OpenNMT Forum

"value cannot be converted to type float without overflow" while using ConvS2S

I am trying to use ConvS2S and getting this error: RuntimeError: value cannot be converted to type float without overflow (-7.65404e-23,1.25e-06)

How can I handle this issue? I know there was a similar discussion on here https://github.com/OpenNMT/OpenNMT-py/issues/491 , but I don’t exactly get how to do ‘replacing ‘inf’ with 1e-18’ and if it’s right solution for my case. Thanks in advance!
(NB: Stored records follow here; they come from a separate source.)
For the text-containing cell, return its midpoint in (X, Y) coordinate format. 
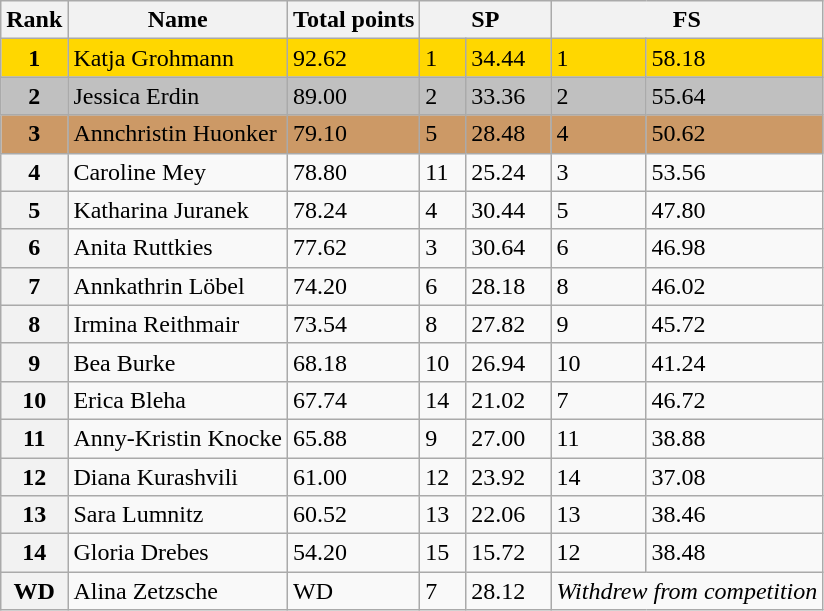
28.48 (508, 134)
25.24 (508, 172)
41.24 (734, 362)
Erica Bleha (178, 400)
78.24 (354, 210)
73.54 (354, 324)
FS (687, 20)
47.80 (734, 210)
33.36 (508, 96)
27.82 (508, 324)
54.20 (354, 553)
30.64 (508, 248)
Diana Kurashvili (178, 477)
Name (178, 20)
Annchristin Huonker (178, 134)
Caroline Mey (178, 172)
Katharina Juranek (178, 210)
Sara Lumnitz (178, 515)
Alina Zetzsche (178, 591)
Jessica Erdin (178, 96)
28.18 (508, 286)
15 (443, 553)
Rank (34, 20)
SP (486, 20)
Anny-Kristin Knocke (178, 438)
46.98 (734, 248)
37.08 (734, 477)
15.72 (508, 553)
55.64 (734, 96)
Bea Burke (178, 362)
46.02 (734, 286)
58.18 (734, 58)
28.12 (508, 591)
65.88 (354, 438)
Gloria Drebes (178, 553)
Irmina Reithmair (178, 324)
Katja Grohmann (178, 58)
38.88 (734, 438)
46.72 (734, 400)
Anita Ruttkies (178, 248)
45.72 (734, 324)
79.10 (354, 134)
Total points (354, 20)
30.44 (508, 210)
Withdrew from competition (687, 591)
21.02 (508, 400)
89.00 (354, 96)
34.44 (508, 58)
38.48 (734, 553)
77.62 (354, 248)
Annkathrin Löbel (178, 286)
22.06 (508, 515)
27.00 (508, 438)
60.52 (354, 515)
68.18 (354, 362)
26.94 (508, 362)
78.80 (354, 172)
53.56 (734, 172)
61.00 (354, 477)
92.62 (354, 58)
67.74 (354, 400)
23.92 (508, 477)
38.46 (734, 515)
74.20 (354, 286)
50.62 (734, 134)
Return the (X, Y) coordinate for the center point of the cell that contains the specified text.  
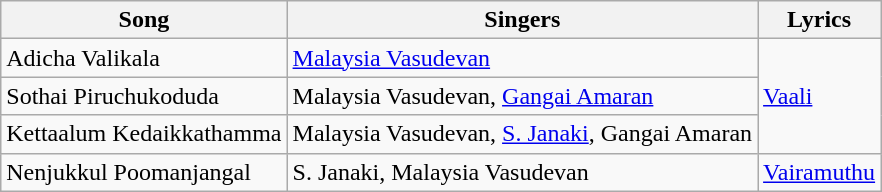
Malaysia Vasudevan, Gangai Amaran (522, 96)
Vairamuthu (820, 172)
Song (144, 20)
Lyrics (820, 20)
Adicha Valikala (144, 58)
Sothai Piruchukoduda (144, 96)
Singers (522, 20)
Malaysia Vasudevan, S. Janaki, Gangai Amaran (522, 134)
Kettaalum Kedaikkathamma (144, 134)
Nenjukkul Poomanjangal (144, 172)
Vaali (820, 96)
Malaysia Vasudevan (522, 58)
S. Janaki, Malaysia Vasudevan (522, 172)
Return the [x, y] coordinate for the center point of the cell that contains the specified text.  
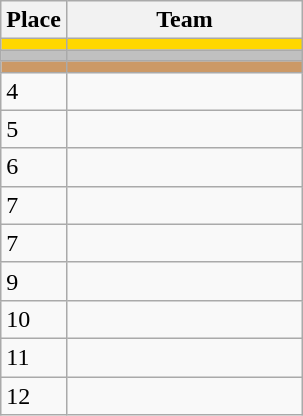
Place [34, 20]
11 [34, 357]
Team [184, 20]
9 [34, 281]
5 [34, 129]
4 [34, 91]
12 [34, 395]
6 [34, 167]
10 [34, 319]
Determine the [x, y] coordinate at the center of the cell enclosing the given text.  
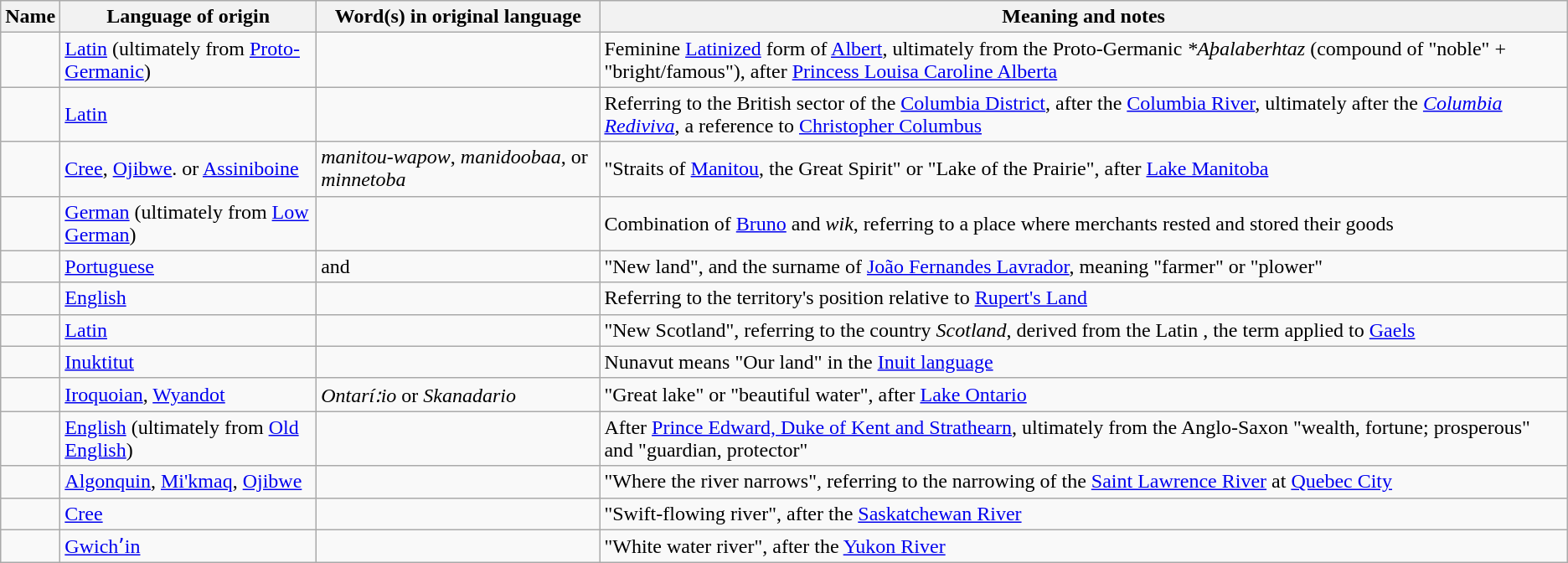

my command is : CUDA_VISIBLE_DEVICES=0,1 python train.py -data conv_syllable_underbar/ -save_model conv_syllable_underbar/ -enc_layers 3 -dec_layers 3 -src_word_vec_size 512 -tgt_word_vec_size 512 -encoder_type cnn -decoder_type cnn -train_steps 200000 -max_generator_batches 2 -dropout 0.1 -batch_size 4096 -batch_type tokens -normalization tokens -accum_count 2 -optim adam -adam_beta2 0.998 -decay_method noam -warmup_steps 8000 -learning_rate 2 -max_grad_norm 0 -param_init 0 -param_init_glorot -valid_steps 100 -save_checkpoint_steps 100 -early_stopping 3 --world_size 2 --gpu_ranks 0 1

and my error is:

  1. [2019-07-21 13:29:53,829 INFO] Starting training on GPU: [0, 1]
    [2019-07-21 13:29:53,829 INFO] Start training loop and validate every 100 steps…
    [2019-07-21 13:29:55,800 INFO] Loading dataset from conv_syllable_underbar/.train.0.pt
    [2019-07-21 13:29:55,975 INFO] number of examples: 23999
    Traceback (most recent call last):
    File “train.py”, line 200, in
    main(opt)
    File “train.py”, line 82, in main
    p.join()
    File “/usr/lib/python3.5/multiprocessing/process.py”, line 121, in join
    res = self._popen.wait(timeout)
    File “/usr/lib/python3.5/multiprocessing/popen_fork.py”, line 51, in wait
    return self.poll(os.WNOHANG if timeout == 0.0 else 0)
    File “/usr/lib/python3.5/multiprocessing/popen_fork.py”, line 29, in poll
    pid, sts = os.waitpid(self.pid, flag)
    File “train.py”, line 184, in signal_handler
    raise Exception(msg)
    Exception:

– Tracebacks above this line can probably
be ignored –

Traceback (most recent call last):
File “/home/users/woody/transliteration/OpenNMT-py/train.py”, line 142, in run
single_main(opt, device_id, batch_queue, semaphore)
File “/home/users/woody/transliteration/OpenNMT-py/onmt/train_single.py”, line 143, in main
valid_steps=opt.valid_steps)
File “/home/users/woody/transliteration/OpenNMT-py/onmt/trainer.py”, line 243, in train
report_stats)
File “/home/users/woody/transliteration/OpenNMT-py/onmt/trainer.py”, line 409, in _gradient_accumulation
self.optim.step()
File “/home/users/woody/transliteration/OpenNMT-py/onmt/utils/optimizers.py”, line 340, in step
self. optimizer.step()
File “/home/users/woody/.local/lib/python3.5/site-packages/torch/optim/adam.py”, line 107, in step
p.data.addcdiv
(-step_size, exp_avg, denom)
RuntimeError: value cannot be converted to type float without overflow: (-7.65404e-23,1.25e-06)

Does it work with other models?

@guillaumekln Here is more about the issue. (Post)

Oh ok, did not notice this was a duplicate.